=== What is being asked ===
In your copy of the data below, reproduce every entry exactly and omit the pictures.

★ ★ ★

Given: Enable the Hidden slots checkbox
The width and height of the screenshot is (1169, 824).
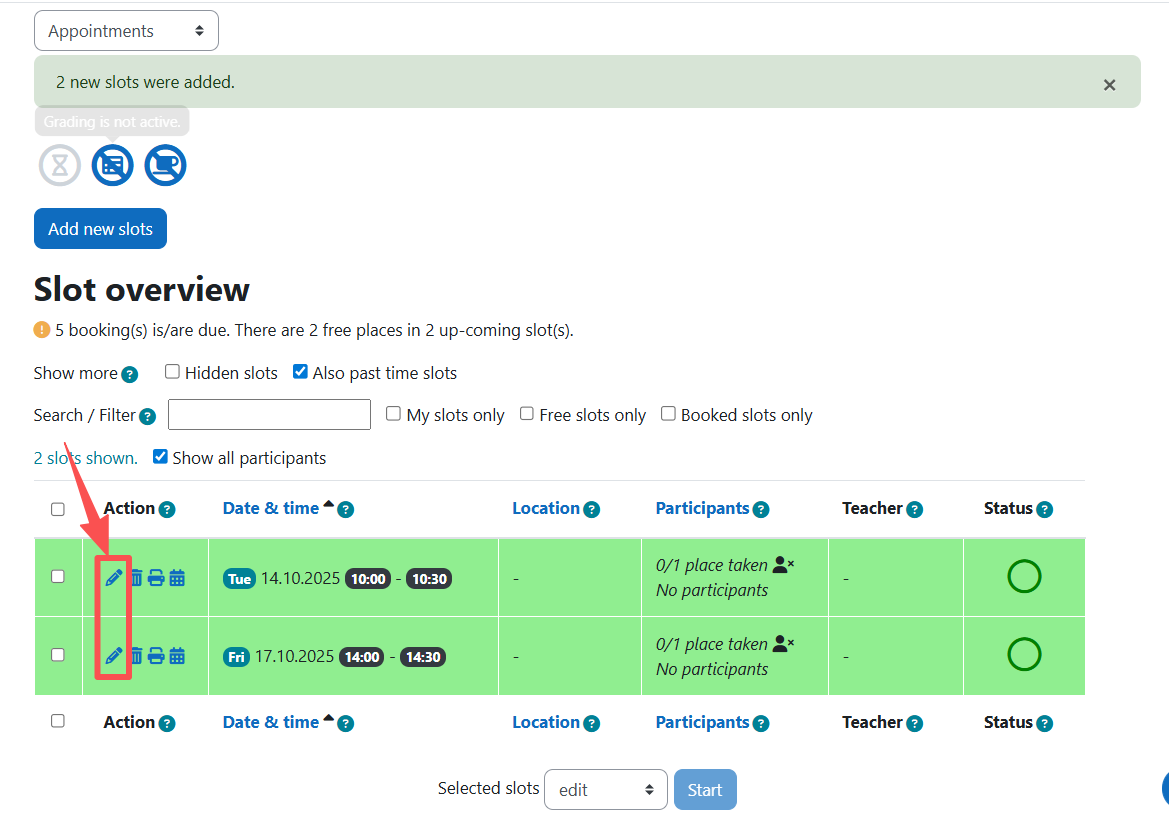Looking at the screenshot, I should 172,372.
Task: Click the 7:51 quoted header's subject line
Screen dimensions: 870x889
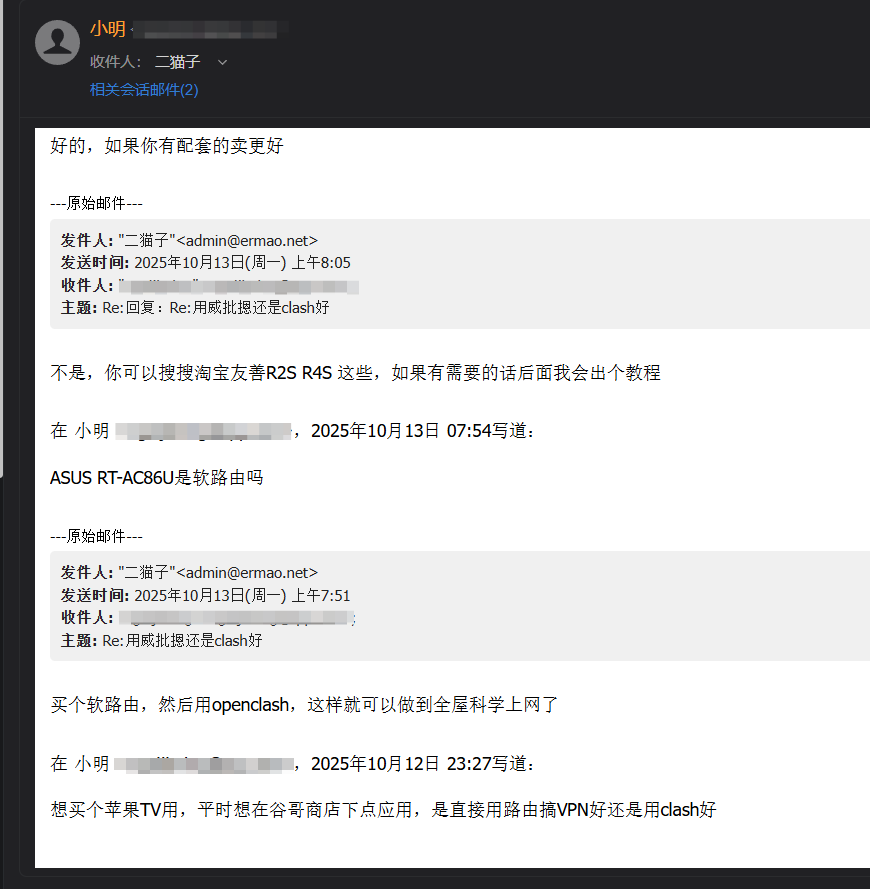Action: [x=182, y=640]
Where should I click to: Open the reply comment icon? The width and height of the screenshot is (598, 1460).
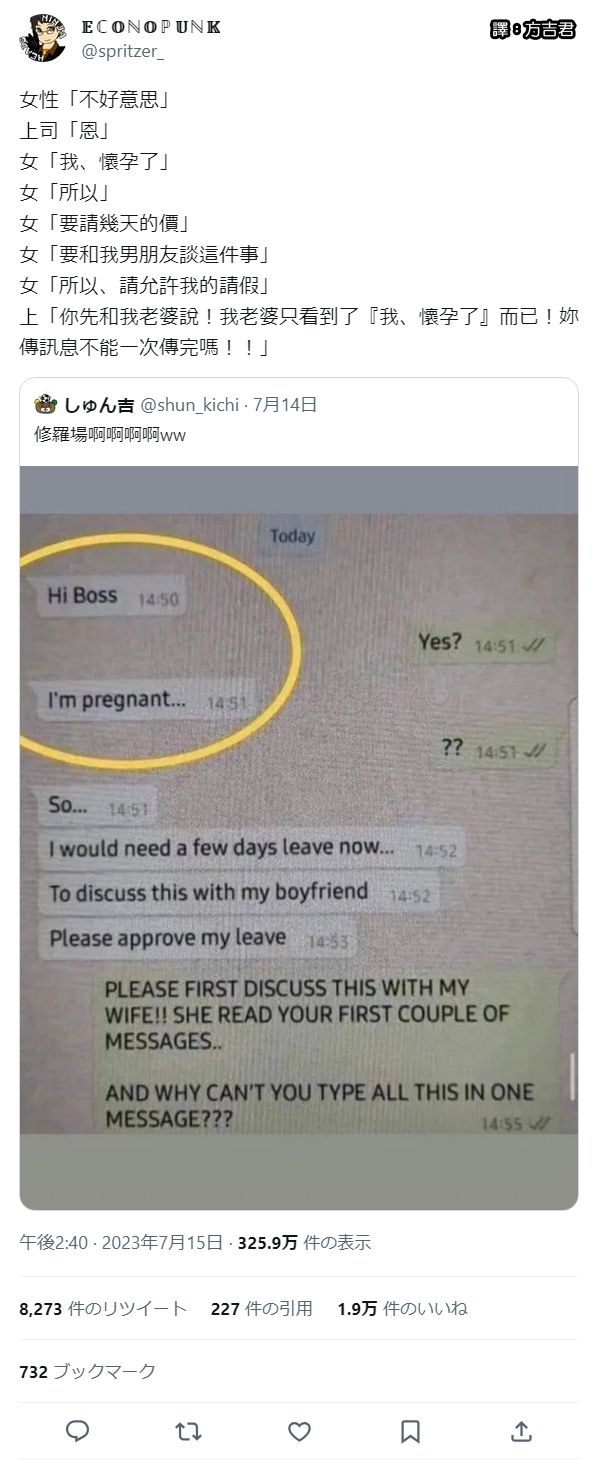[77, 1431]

★ ★ ★

=== Output of the exercise ===
Given: Enable the Hidden slots checkbox
The width and height of the screenshot is (1169, 824).
Looking at the screenshot, I should 172,372.
Task: Click the 7:51 quoted header's subject line
Screen dimensions: 870x889
Action: [x=182, y=640]
Where should I click to: Open the reply comment icon? The width and height of the screenshot is (598, 1460).
[77, 1431]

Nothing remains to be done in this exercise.